*What the task asks*. Where "computer" occurs in a line of the entries below, copy that line.

*Records from a dataset*.
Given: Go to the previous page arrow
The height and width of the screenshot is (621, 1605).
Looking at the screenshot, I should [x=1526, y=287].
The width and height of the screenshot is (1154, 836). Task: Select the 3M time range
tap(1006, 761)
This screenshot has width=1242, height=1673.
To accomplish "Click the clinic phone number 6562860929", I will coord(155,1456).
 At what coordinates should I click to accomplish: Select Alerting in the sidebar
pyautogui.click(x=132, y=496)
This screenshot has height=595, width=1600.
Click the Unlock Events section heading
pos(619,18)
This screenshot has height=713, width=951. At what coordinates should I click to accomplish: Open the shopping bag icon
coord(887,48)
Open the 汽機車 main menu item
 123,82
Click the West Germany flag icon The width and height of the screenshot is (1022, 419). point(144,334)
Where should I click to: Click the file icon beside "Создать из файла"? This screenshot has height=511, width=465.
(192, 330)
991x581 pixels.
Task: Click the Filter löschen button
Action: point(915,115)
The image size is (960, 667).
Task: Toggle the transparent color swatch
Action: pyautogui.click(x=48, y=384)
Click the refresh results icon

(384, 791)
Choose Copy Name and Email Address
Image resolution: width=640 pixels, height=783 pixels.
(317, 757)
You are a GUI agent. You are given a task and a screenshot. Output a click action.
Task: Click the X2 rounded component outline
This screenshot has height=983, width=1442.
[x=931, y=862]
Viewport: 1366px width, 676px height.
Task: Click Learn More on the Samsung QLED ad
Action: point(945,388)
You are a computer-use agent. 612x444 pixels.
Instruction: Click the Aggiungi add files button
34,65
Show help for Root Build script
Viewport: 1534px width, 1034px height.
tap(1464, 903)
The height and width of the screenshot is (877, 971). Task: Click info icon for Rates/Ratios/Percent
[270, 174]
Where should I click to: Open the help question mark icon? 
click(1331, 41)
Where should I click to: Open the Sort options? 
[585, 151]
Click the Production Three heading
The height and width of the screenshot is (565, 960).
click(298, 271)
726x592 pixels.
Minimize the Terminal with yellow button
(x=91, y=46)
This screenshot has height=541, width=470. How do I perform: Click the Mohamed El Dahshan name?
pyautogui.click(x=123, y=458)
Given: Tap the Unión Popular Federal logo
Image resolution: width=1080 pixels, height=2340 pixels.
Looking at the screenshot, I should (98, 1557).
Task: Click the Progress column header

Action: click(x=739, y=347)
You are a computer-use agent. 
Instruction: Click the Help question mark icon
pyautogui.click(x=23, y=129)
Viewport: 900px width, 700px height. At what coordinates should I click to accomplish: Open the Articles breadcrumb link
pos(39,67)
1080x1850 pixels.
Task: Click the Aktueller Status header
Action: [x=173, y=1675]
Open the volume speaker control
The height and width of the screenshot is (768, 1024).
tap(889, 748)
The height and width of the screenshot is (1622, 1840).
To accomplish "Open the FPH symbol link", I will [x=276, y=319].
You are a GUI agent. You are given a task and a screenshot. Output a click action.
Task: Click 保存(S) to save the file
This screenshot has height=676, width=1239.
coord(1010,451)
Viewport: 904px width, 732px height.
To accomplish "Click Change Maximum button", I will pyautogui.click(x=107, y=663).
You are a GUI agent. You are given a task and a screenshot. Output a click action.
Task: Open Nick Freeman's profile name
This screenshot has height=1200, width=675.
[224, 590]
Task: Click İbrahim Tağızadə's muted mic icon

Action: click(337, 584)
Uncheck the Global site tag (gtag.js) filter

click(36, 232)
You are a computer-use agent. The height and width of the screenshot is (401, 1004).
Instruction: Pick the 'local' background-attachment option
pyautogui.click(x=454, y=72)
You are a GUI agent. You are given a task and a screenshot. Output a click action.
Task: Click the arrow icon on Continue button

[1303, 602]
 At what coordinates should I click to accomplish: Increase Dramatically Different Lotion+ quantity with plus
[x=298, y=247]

*Task answer*.
You are a computer-use agent. 612x444 pixels.
You are a computer-use agent. 
You are a computer-use agent. The height and width of the screenshot is (401, 1004).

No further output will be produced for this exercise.